In this example, we show a basic image segmentation algorithm to partition an image into segments based on their pixel values. To solve this problem, we use the hybrid discrete quadratic model solver available in Leap, and demonstrate how to build a DQM object from a set of numpy vectors.
Additionally, this repository demonstrates the ability of D-Wave's Leap IDE to automatically load a new workspace with specialized packages using a YAML file. In particular, this demo utilizes the OpenCV package that is popular for computer vision applications.
To run the demo, type the command:
python image_segmentation.py
This will build a random image based on the specifications stated by the user. The first prompt will ask for the dimensions in pixels (a square image will be created), and the second prompt will ask how many segments we want in our image.
Alternatively, the user can specify an input image such as
test_2_segments.png
by typing:
python image_segmentation.py test_2_segments.png
The program prompts the user for the number of segments to partition the image into.
After the program executes, a file is saved as output.png
that shows the
original image on the left and the partition outlines in an image on the right.

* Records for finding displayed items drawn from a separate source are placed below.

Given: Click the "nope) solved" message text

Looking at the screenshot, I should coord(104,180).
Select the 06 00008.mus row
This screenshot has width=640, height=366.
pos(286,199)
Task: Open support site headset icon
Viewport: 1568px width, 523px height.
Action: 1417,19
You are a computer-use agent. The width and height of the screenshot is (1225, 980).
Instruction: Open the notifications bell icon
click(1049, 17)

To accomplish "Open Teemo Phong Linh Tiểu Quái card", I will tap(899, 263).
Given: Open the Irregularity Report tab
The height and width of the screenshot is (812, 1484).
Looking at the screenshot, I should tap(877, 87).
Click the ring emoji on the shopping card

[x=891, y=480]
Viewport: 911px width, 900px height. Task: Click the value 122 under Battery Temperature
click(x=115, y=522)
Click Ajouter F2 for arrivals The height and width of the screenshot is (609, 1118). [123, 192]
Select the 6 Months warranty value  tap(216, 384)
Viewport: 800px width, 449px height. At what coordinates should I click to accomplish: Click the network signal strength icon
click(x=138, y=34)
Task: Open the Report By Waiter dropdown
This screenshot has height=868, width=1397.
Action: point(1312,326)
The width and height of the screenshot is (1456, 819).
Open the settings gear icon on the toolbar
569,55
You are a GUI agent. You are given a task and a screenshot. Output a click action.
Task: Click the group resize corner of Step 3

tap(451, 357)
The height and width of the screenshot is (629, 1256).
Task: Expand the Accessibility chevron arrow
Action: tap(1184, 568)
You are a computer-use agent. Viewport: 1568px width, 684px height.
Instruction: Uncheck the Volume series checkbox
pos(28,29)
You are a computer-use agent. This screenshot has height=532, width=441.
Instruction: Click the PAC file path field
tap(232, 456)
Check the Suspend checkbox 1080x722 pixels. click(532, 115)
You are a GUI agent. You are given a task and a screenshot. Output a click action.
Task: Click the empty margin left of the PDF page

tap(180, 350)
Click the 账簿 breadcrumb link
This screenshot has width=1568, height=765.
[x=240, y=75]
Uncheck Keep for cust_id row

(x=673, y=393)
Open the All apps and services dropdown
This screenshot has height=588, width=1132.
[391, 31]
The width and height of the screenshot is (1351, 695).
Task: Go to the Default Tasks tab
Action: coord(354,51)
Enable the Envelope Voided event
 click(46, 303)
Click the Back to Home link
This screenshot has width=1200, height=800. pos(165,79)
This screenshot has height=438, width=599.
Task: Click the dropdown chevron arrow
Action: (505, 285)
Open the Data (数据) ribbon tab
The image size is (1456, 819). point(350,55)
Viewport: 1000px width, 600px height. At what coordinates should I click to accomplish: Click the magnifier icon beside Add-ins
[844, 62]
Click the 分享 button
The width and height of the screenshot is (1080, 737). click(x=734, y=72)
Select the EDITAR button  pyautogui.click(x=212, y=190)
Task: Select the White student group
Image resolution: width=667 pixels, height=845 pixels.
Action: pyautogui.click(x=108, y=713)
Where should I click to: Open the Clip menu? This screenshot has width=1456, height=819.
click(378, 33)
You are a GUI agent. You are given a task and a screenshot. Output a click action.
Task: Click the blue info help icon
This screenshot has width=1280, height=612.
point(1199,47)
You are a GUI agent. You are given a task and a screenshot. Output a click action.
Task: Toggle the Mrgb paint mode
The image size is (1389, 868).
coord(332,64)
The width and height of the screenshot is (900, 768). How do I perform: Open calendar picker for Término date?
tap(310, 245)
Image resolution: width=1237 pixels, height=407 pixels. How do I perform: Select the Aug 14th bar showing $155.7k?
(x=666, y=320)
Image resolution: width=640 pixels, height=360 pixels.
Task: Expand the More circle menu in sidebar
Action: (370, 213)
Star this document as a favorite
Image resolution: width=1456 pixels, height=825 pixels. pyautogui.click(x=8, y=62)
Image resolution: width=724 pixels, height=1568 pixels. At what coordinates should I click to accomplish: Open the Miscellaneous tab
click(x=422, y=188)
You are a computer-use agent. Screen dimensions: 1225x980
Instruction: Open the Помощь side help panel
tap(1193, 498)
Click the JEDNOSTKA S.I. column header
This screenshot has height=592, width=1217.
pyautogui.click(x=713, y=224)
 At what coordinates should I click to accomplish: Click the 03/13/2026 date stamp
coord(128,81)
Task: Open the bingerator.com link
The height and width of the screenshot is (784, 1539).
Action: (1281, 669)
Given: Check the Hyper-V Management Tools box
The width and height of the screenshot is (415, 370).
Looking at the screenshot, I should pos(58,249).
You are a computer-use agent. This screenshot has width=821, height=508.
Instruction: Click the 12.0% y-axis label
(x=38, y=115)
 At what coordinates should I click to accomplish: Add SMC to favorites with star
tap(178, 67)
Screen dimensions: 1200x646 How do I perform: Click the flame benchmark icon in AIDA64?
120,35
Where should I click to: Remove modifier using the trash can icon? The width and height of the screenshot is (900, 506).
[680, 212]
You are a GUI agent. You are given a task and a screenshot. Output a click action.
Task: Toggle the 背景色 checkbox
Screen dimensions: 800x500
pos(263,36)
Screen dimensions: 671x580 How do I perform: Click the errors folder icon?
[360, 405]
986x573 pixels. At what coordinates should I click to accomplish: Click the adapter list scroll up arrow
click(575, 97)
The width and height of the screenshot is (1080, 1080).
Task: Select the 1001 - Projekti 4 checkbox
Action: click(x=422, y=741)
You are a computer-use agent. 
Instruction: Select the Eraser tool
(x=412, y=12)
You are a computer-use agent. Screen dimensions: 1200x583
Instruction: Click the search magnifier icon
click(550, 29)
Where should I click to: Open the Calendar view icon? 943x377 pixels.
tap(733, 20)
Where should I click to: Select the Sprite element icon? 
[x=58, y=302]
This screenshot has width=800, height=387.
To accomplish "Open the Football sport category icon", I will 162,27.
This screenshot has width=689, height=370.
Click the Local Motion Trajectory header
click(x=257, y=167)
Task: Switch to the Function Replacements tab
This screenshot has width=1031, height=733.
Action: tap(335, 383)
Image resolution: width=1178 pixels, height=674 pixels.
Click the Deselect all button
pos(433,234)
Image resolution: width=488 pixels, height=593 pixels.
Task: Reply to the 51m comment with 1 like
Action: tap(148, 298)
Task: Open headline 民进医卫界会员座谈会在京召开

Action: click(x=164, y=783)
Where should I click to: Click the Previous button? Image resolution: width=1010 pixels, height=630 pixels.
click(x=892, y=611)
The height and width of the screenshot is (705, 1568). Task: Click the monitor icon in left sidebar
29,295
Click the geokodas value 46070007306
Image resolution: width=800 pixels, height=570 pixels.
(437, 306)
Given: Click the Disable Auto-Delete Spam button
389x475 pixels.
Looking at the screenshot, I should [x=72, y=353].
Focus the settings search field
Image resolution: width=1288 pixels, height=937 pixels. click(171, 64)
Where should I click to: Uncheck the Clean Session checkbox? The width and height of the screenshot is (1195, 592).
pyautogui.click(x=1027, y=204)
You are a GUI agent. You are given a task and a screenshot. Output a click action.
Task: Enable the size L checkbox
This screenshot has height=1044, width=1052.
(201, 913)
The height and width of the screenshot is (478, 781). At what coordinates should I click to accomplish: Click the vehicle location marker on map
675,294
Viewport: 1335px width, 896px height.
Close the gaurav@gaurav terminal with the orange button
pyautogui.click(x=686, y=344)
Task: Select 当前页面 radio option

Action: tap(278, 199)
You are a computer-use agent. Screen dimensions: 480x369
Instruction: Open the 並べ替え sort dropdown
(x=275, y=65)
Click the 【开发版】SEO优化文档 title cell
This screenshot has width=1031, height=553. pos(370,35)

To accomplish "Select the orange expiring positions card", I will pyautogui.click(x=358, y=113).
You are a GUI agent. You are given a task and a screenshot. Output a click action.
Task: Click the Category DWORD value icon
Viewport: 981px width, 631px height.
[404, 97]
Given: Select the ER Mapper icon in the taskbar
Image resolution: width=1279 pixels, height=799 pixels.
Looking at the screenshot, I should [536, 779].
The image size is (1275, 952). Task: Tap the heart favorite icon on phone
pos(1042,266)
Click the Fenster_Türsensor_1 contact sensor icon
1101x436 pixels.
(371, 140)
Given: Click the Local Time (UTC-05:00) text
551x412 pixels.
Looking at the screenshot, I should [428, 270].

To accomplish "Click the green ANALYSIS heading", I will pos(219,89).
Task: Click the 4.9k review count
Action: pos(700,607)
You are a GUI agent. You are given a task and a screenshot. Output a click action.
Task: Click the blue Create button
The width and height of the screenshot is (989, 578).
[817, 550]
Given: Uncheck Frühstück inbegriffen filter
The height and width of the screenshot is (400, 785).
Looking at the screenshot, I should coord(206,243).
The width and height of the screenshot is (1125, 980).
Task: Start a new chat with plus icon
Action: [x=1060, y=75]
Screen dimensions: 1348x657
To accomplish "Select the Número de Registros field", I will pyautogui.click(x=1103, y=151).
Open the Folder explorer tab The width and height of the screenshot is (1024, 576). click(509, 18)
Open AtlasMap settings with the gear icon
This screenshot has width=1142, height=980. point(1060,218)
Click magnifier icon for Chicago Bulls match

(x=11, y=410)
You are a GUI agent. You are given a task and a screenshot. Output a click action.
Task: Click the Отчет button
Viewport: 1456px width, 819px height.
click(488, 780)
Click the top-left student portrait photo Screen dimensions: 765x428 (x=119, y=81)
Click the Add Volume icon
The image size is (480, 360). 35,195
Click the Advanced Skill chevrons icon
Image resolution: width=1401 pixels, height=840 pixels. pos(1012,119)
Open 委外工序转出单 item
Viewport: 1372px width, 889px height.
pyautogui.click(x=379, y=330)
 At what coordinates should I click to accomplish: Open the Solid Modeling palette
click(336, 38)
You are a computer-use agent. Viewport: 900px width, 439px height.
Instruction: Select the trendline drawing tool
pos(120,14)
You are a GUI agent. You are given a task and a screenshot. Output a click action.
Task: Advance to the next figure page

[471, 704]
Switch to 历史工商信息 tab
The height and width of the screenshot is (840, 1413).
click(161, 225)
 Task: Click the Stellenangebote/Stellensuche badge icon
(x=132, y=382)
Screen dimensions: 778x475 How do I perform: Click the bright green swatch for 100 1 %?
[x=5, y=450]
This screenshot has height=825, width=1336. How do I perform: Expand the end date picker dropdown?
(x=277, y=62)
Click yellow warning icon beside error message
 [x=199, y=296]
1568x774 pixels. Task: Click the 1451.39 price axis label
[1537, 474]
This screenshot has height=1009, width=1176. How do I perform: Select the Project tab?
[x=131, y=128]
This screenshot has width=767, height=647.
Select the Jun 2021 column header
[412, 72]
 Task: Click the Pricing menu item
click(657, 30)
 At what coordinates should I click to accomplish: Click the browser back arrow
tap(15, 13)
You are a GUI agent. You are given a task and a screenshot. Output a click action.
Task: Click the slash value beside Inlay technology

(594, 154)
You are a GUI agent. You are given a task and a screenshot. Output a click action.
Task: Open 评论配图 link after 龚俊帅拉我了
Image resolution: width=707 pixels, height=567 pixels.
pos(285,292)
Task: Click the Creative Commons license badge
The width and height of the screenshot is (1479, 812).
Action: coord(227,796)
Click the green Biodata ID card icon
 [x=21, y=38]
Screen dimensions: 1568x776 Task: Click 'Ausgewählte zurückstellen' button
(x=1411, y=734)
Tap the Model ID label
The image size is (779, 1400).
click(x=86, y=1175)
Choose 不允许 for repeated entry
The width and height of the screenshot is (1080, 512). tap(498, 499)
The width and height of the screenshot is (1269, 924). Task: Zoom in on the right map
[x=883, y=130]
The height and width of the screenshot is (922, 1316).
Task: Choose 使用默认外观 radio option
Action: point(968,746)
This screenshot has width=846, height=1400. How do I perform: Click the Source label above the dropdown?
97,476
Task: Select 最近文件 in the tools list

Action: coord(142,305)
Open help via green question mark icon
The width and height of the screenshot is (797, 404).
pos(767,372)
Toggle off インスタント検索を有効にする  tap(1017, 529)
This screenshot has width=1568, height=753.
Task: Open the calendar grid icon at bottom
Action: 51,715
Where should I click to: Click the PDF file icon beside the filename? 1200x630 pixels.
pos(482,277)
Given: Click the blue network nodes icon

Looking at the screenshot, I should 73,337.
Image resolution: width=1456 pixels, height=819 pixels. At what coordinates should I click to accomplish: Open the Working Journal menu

A few example images have been provided.
test_2_segments.png
is a small image with 2 segments.test_4_segments.png
is a small image with 4 segments.test_image.jpeg
is a larger image with 2 segments (foreground and background) that will take longer to run.
Note: For this demo to run relatively quickly, image sizes should be kept below 50x50 pixels with fewer than 10 segments. Several small image files are included in the repository.
A simple method to partition an image into segments is to compare their pixel
values. If colors are similar, then they might belong to the same object in the
image. This program builds a DQM object in which we have a variable for each
pixel and a case for each segment. As we compare pixels, we examine their
difference using the provided weight
function, which assigns smaller
values for more alike colors, and larger values for more different colors.
Using this weight function, we assign quadratic biases between pixels in the
same cases. As the solver minimizes the energy landscape, it is then minimizing
the difference between pixels placed in the same segment or partition.
By creating the file .gitpod.yml
in this repository, we are instructing
the Leap IDE to load a new workspace and run the corresponding tasks listed in
the file. In this case, the task is to install the packages indicated in the
file requirements.txt
. When a workspace is created from this repository,
these packages will be automatically installed without any action from the user.